Melora slept like an angel through the entire petting-zoo experience, and she even slept through the part of the day where I was running through pouring rain with her in the sling under my coat and not very well protected by her ladybug umbrella (which she was gracious enough to share!) She's still a really great sleeper, especially at night. We swaddle her before we go to bed, which really keeps her calm and happy, so the past few nights I've been getting really nice long stretches of sleep. The one problem is that I don't wake up to change her diaper because she doesn't cry to be fed. So I wake up at 6a.m. with the realization that I haven't changed her for seven hours, and then I feel terrible for leaving her in a dirty diaper all that time. Sometimes the poop is still contained in the diaper, but on more than one occasion her diaper hath runneth over onto her nightgown and our sheets. This morning, though, was a whole different story. Melora's diaper was fairly dry and clean because she had been changed recently when I got up to go to the bathroom and get a drink. I was just beginning to wake up as the sun rose and filled our room with a relaxing spring glow. Suddenly I heard a low rumble and felt a tiny cannon blast beside me. Still groggy, I reached over to pull Melora closer to me when I realized my arm was wet. In my half-awake state, the solution was to simply use my other hand, which also became mysteriously wet when I touched her.
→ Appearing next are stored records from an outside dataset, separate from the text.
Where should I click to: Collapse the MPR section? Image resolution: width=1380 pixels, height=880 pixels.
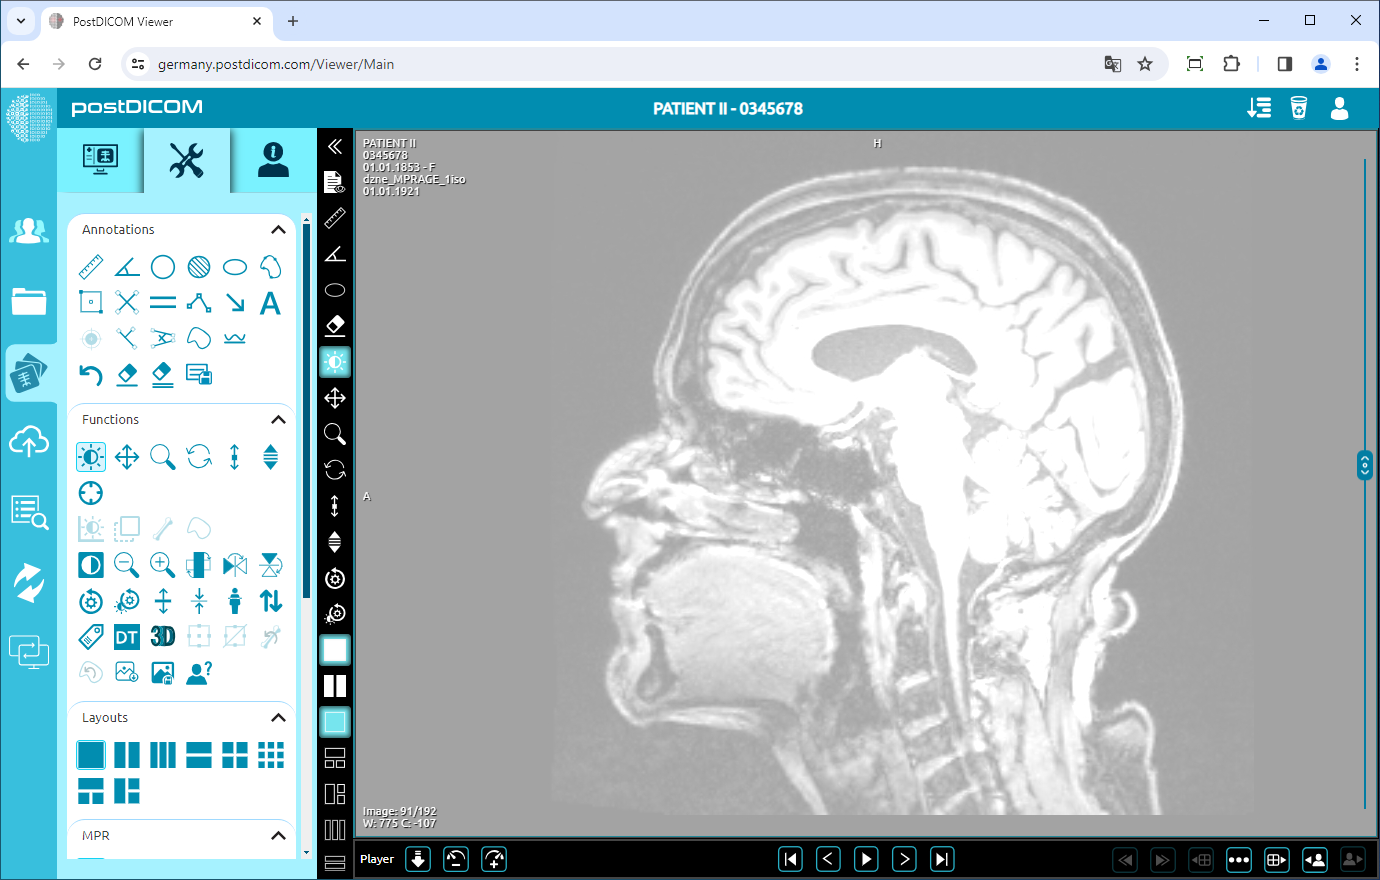point(279,836)
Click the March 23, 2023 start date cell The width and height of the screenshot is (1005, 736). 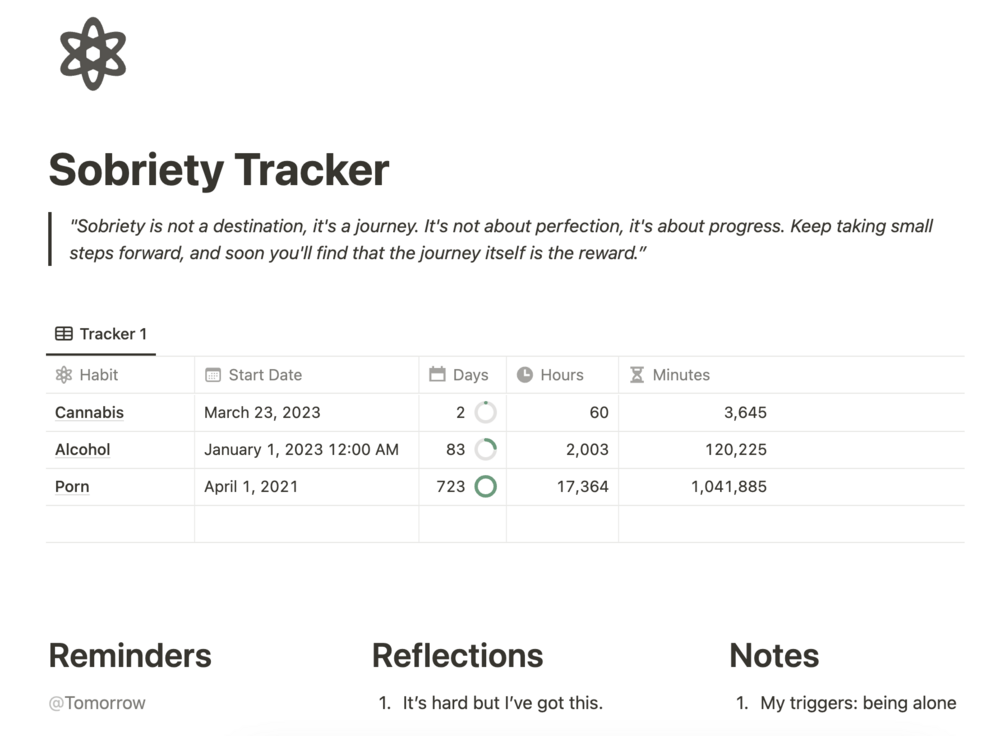(x=262, y=412)
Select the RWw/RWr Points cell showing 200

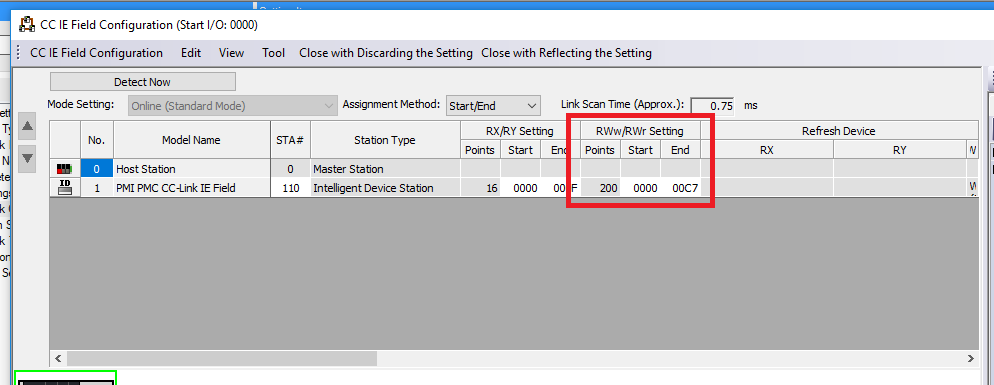point(600,188)
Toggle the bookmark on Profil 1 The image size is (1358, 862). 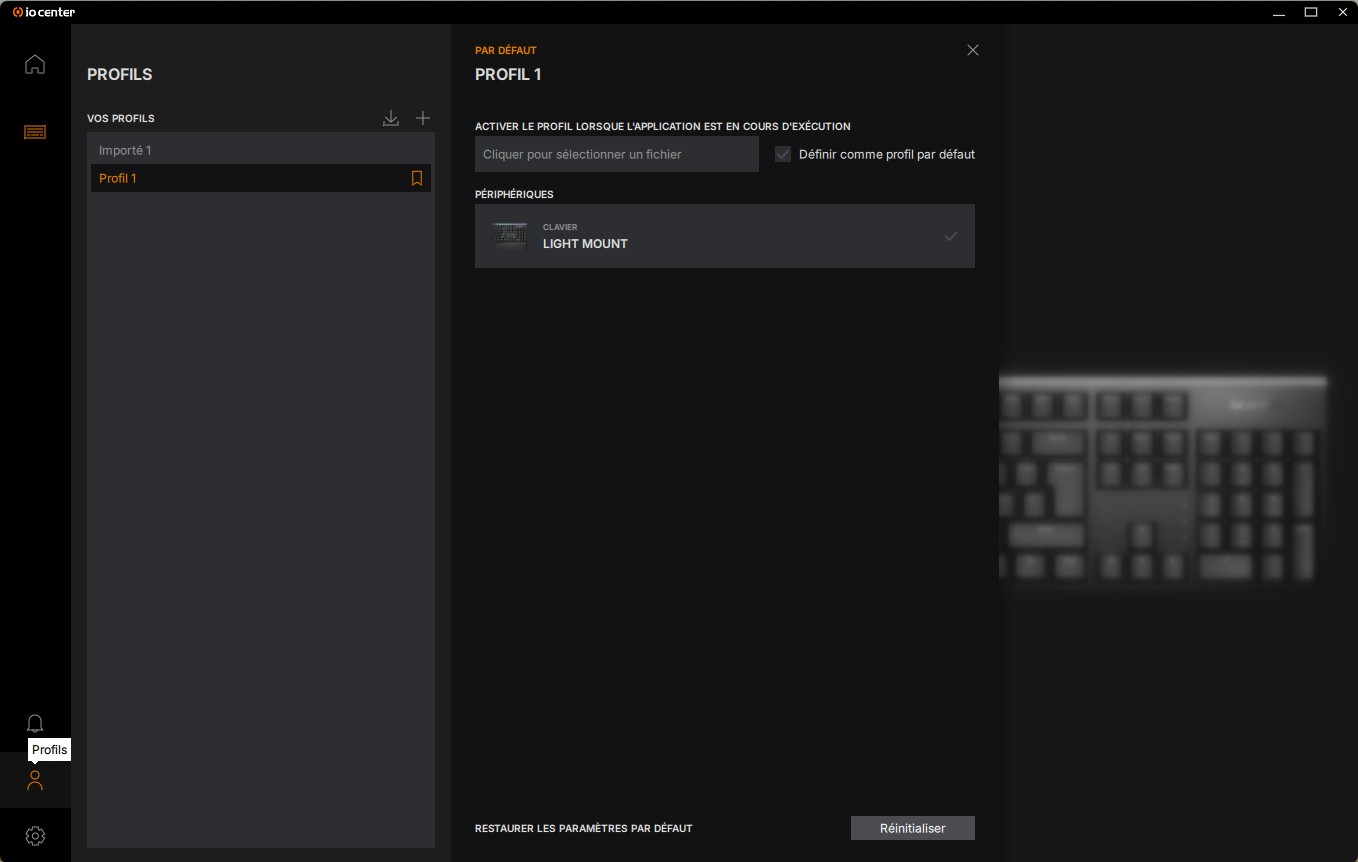click(x=417, y=178)
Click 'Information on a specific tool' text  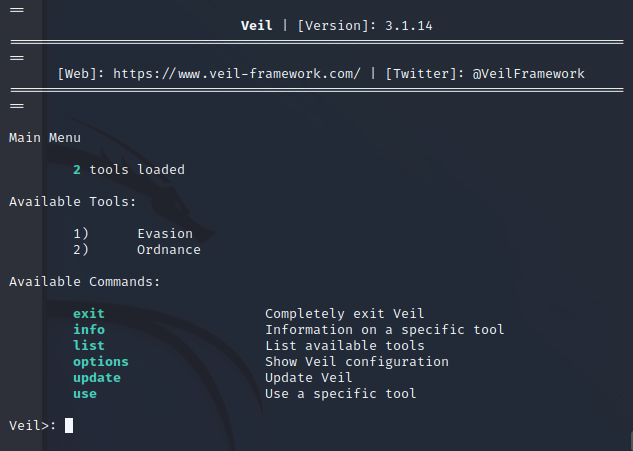tap(385, 329)

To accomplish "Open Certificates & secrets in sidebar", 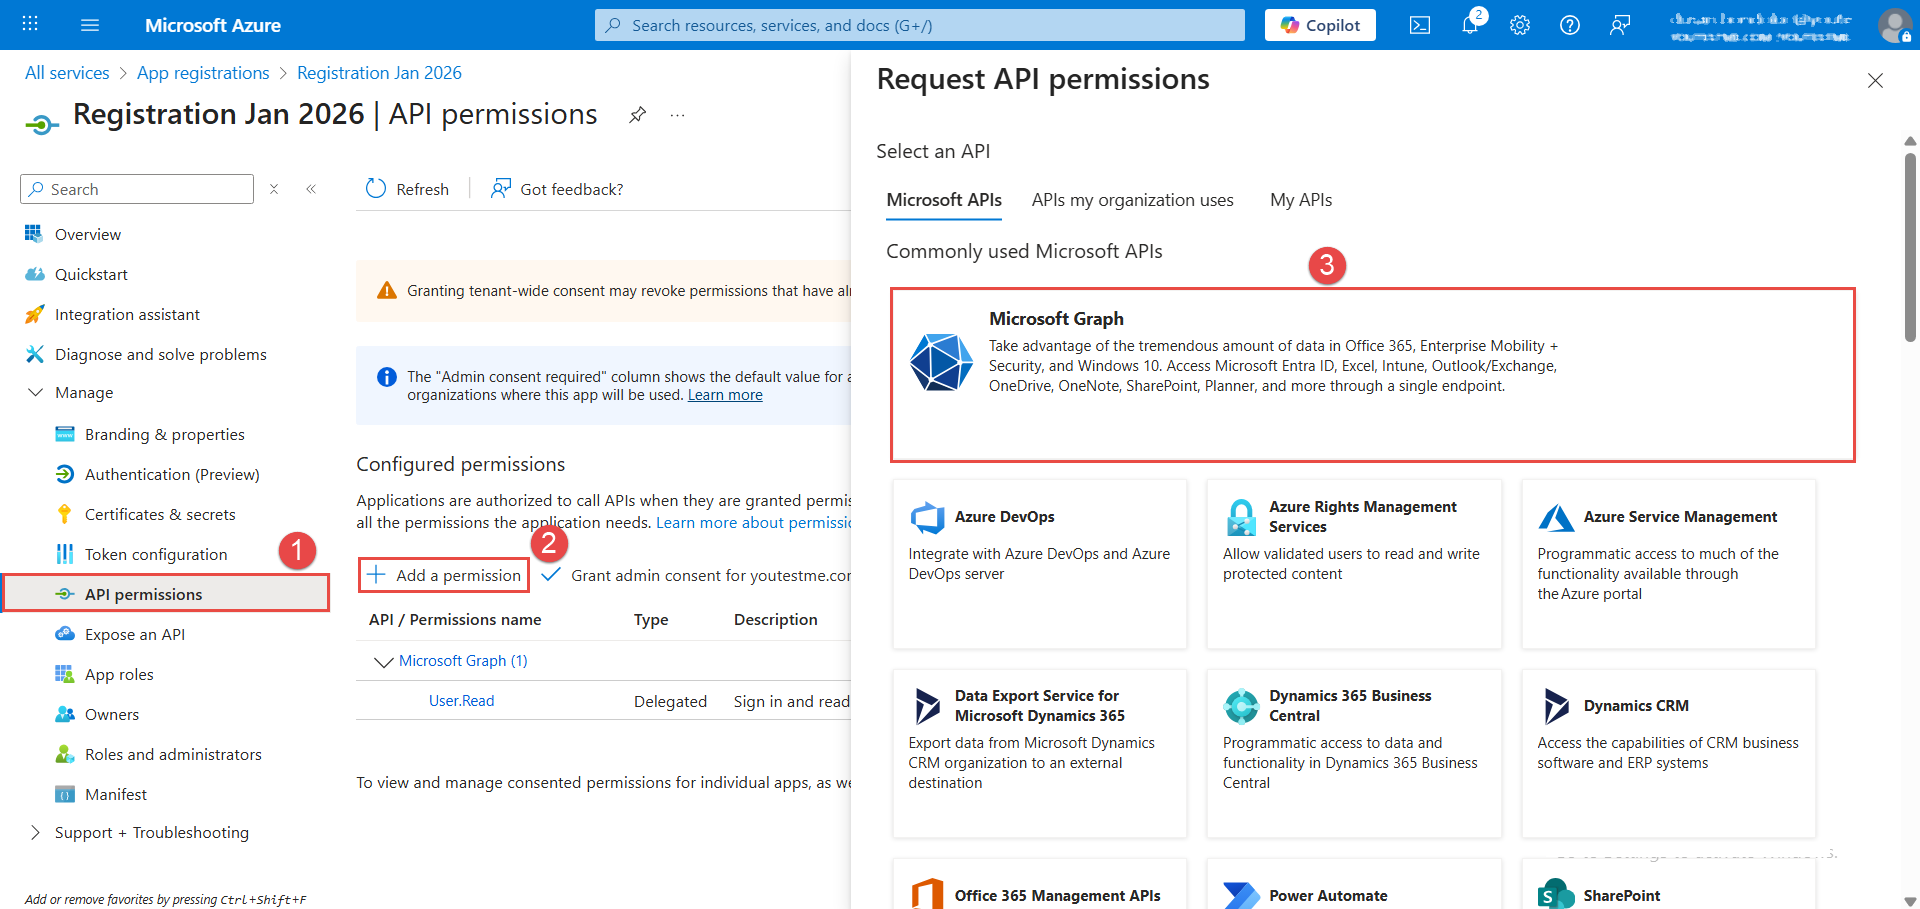I will pos(160,514).
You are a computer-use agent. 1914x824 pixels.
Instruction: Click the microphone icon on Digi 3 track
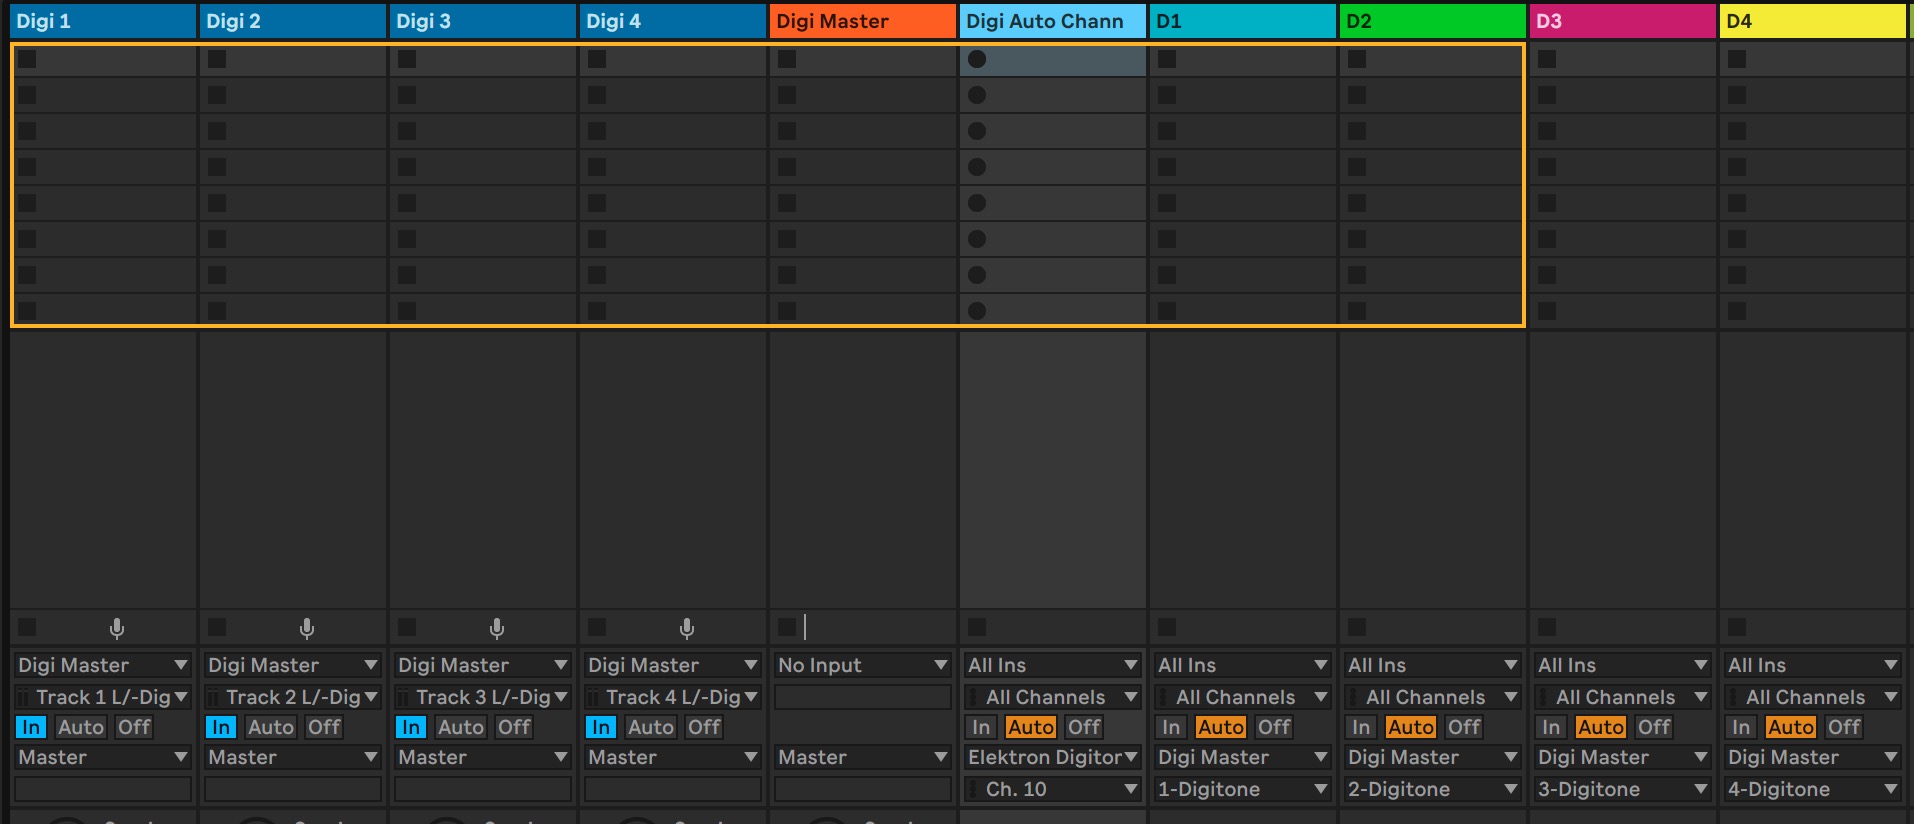pyautogui.click(x=497, y=628)
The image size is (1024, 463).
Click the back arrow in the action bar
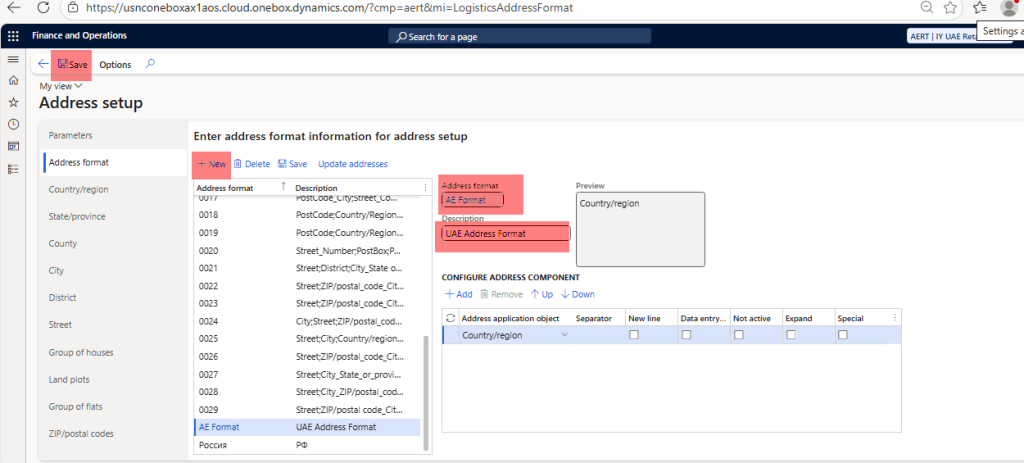tap(42, 64)
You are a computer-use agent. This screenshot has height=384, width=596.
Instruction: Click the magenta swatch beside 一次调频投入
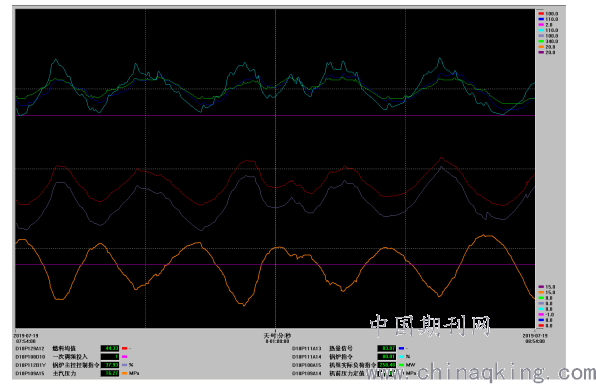(x=124, y=357)
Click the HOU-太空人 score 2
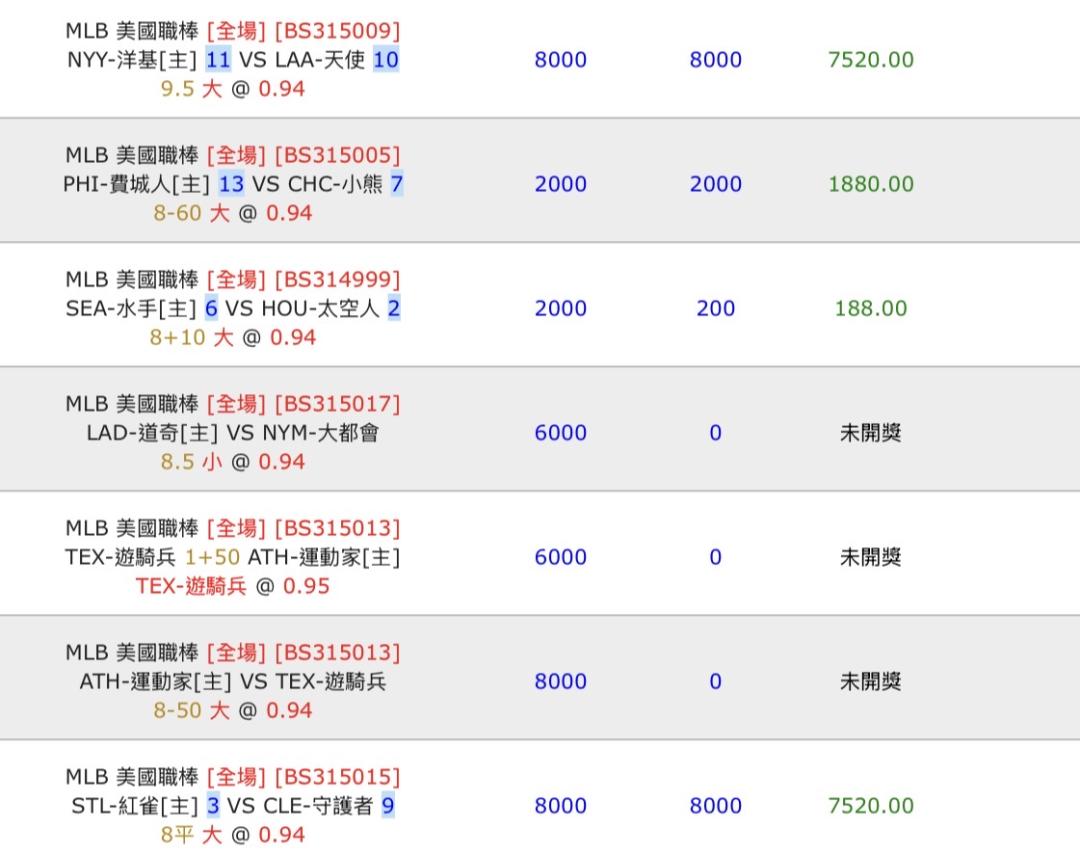The image size is (1080, 854). [x=394, y=308]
So I pried my eyes open thinking that perhaps she had wet the bed. Nope. In that one mighty blast, Melora had shot poop up the front, up the back, and out the sides of her diaper. I woke up Michael, whose mind is even more clumsy than mine in the morning hours, and together we changed Melora's diaper, her outfit and our sheets. Then, like the second-time parents we are, we laughed about it and then fell right back asleep. If this had happened with Isaiah two years ago, we would have sat up and talked about how gross it was, perhaps taken a shower, who knows. In fact, in a similar episode when Isaiah was two months old, I actually screamed when he got poop on me. It's nice to know I'm not such rookie now, or maybe I'm just grosser.

Isaiah has shown some real acting talent recently. We've been reading a lot of Curious George as well as watching our daily dose of George during lunch. Isaiah began making monkey sounds quite a while ago, but it has grown into full recaps of his favorite episodes. For a long time I had no idea what was going on when Isaiah would say
"Ooo, ooo, aaaa, aaaah! I feed the ducks. Okay George!"
Then he would walk around the house flinging invisible duck food into the invisible duck pond. I sort of just nodded and tried to keep up.
Another time he was acting out a scene from a Curious George story where George apparently did something naughty. Then he told me,
"Sometimes naughty...need a time out." And he walked over to a corner and sat down. I was completely bewildered because I had never given him a time out in his life. Plus I didn't know what naughty thing he had done.
The lightbulb finally went off because we watched a Pixar short where a little girl loses her penny down a drain and makes an angry face to the men who caused her to drop it. Isaiah was eating dinner that night when he put on his best angry faced and pointed right at me.
"Isaiah, why are you angry?"
"I don't have a penny," he said with his accusatory finger waggling.
"Oh! I made you drop you penny down the drain, right?"
"Yeah!" He said as his angry face changed in to a grin. He quickly reassembled his features to be appropriately angry, and we acted out the scene again. He angrily pointed at me, and I gestured that I didn't have any pennies in my pockets to give him. So instead he took my pretend violin and played it until he got some pretend pennies from a pretend passerby and threw them into the pretend wishing well. (It makes a lot of sense if you've seen the Pixar short I'm talking about.) He's also acted out scenes from several other favorite books including Tom the TV Cat, Rainbow Fish, Peter Rabbit, and George goes Camping. It's amazing to me that a little boy can be so much fun every single day.